During pregnancy, the placenta provides a crucial, ephemeral interface between the mother and developing fetus that helps maintain fetal homeostasis. Dysfunction of the placenta, a complex, multilobulated organ comprised of cells of both maternal and fetal origin, has been implicated in several prenatal complications including preeclampsia, a potentially lethal hypertensive disorder.
Citing previous studies showing that preeclamptic placentas exhibit altered gene expression profiles, researchers examined circulating, cell-free, fetal RNA in maternal plasma using large-scale, single-cell transcriptomic profiles as references. With a dataset of more than 24,000 nonmarker-selected cells from both full-term and early preeclamptic placentas, the authors cataloged cellular heterogeneity in the human placenta and identified placental cell-type–specific gene signatures.

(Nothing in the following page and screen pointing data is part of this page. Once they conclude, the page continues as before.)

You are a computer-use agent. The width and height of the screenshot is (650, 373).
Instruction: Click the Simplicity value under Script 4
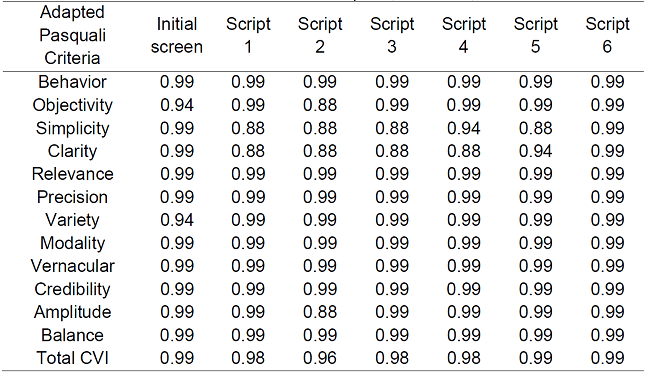click(463, 128)
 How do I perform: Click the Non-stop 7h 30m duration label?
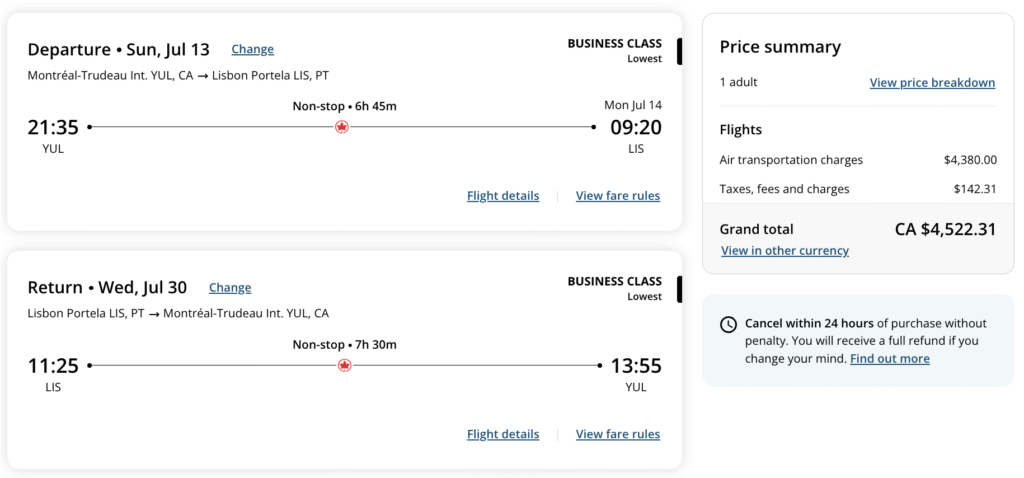pyautogui.click(x=344, y=345)
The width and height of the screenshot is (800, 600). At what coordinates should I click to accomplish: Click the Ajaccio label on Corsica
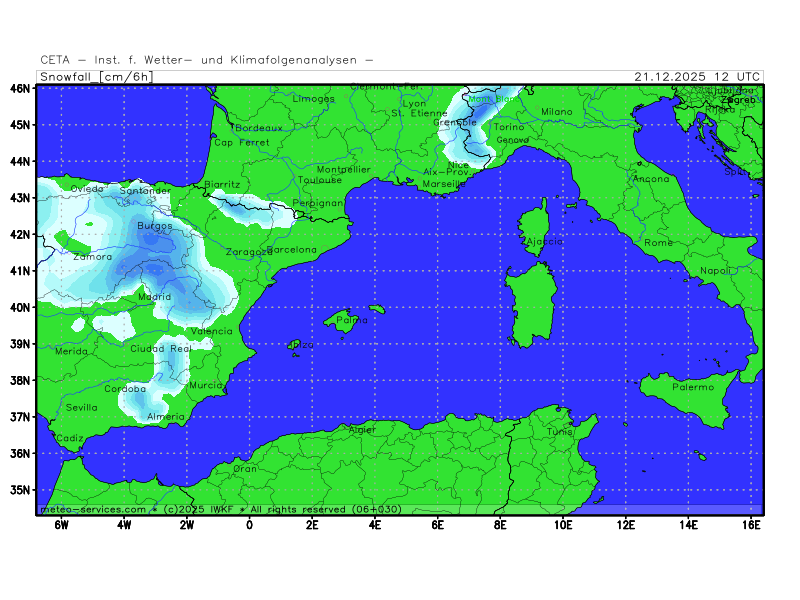tap(543, 242)
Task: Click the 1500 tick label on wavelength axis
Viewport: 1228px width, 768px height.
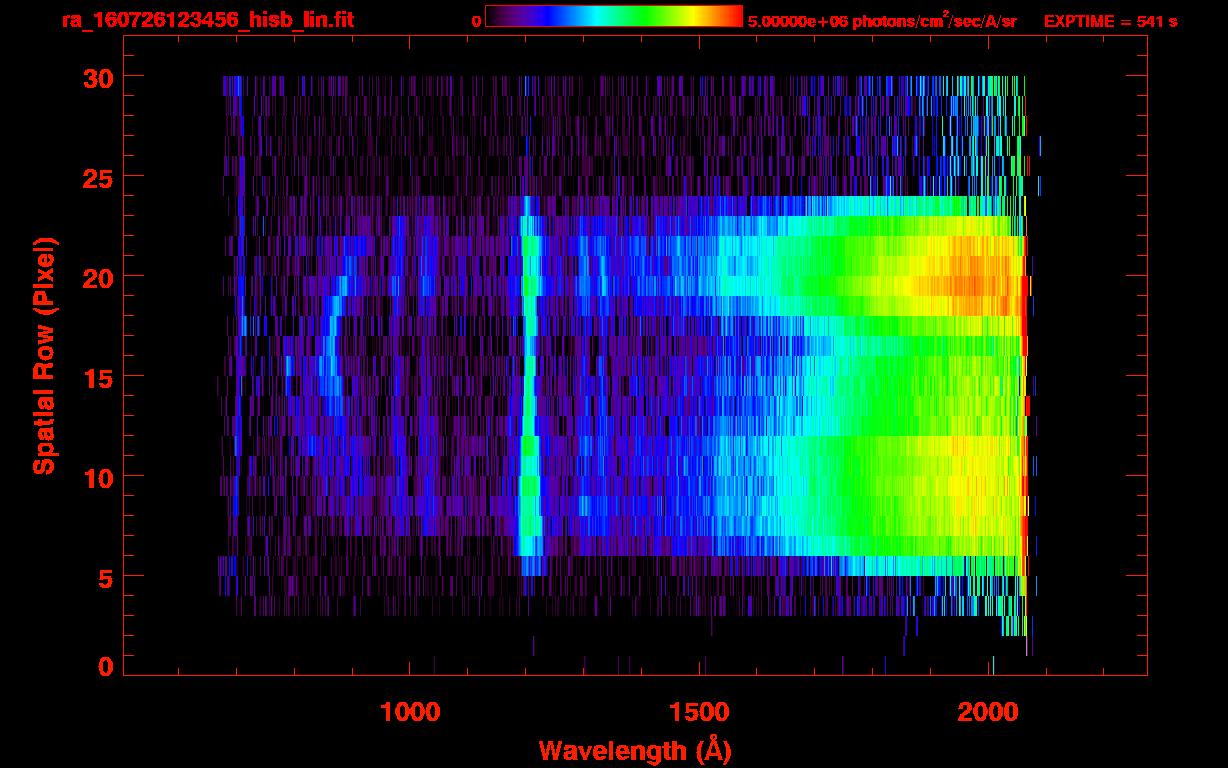Action: pyautogui.click(x=699, y=712)
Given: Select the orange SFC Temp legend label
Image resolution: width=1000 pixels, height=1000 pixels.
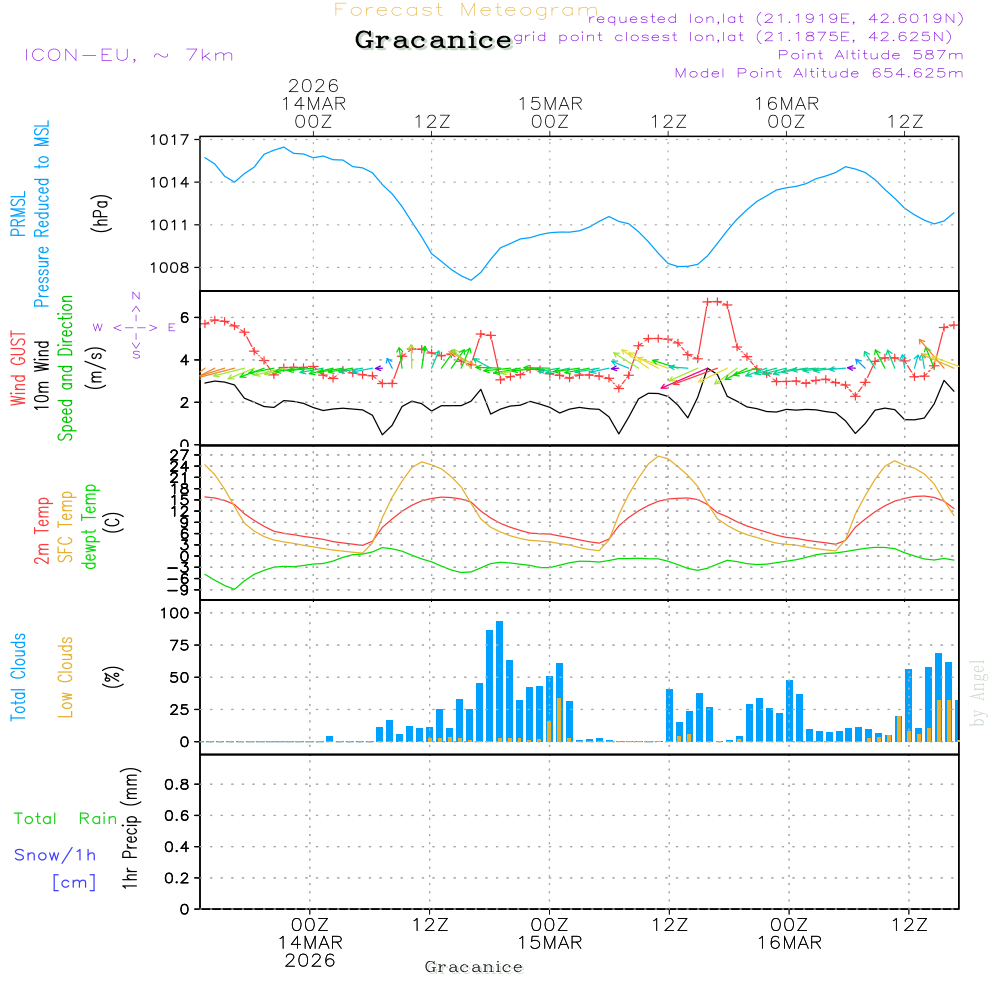Looking at the screenshot, I should tap(66, 526).
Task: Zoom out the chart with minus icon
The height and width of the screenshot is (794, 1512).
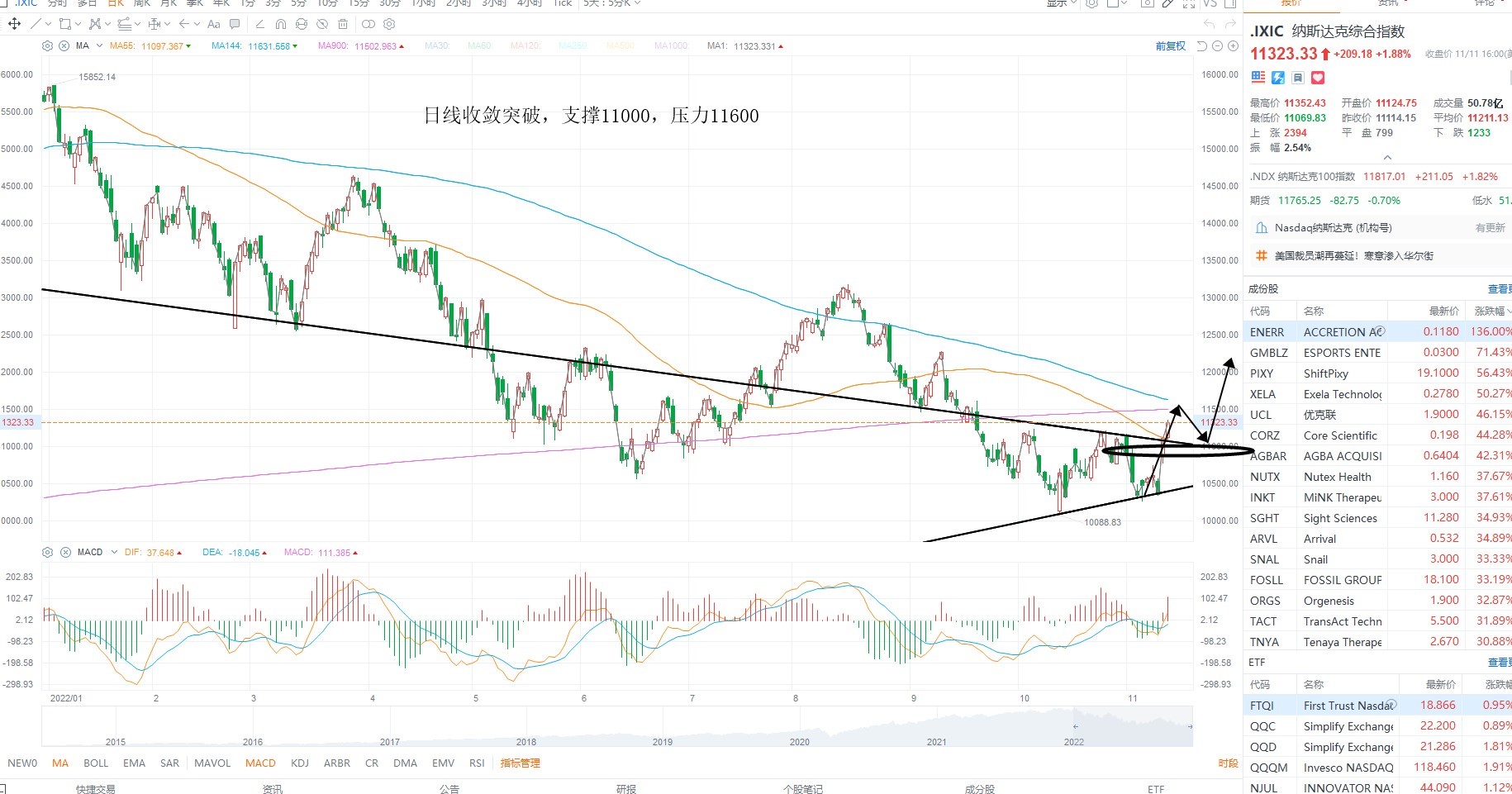Action: 1218,46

Based on the analysis, the authors mapped trophoblast differentiation trajectories, reconstructed fetal and maternal cellular dynamics during normal pregnancy, and differentiated the dynamics from the cellular pathology in early preeclamptic placentas.
In addition to establishing a cellular transcriptomic atlas of the human placenta, the findings demonstrate that circulating, cell-free RNA in maternal plasma can be used to develop a potential noninvasive test for conditions such as preeclampsia, according to the authors.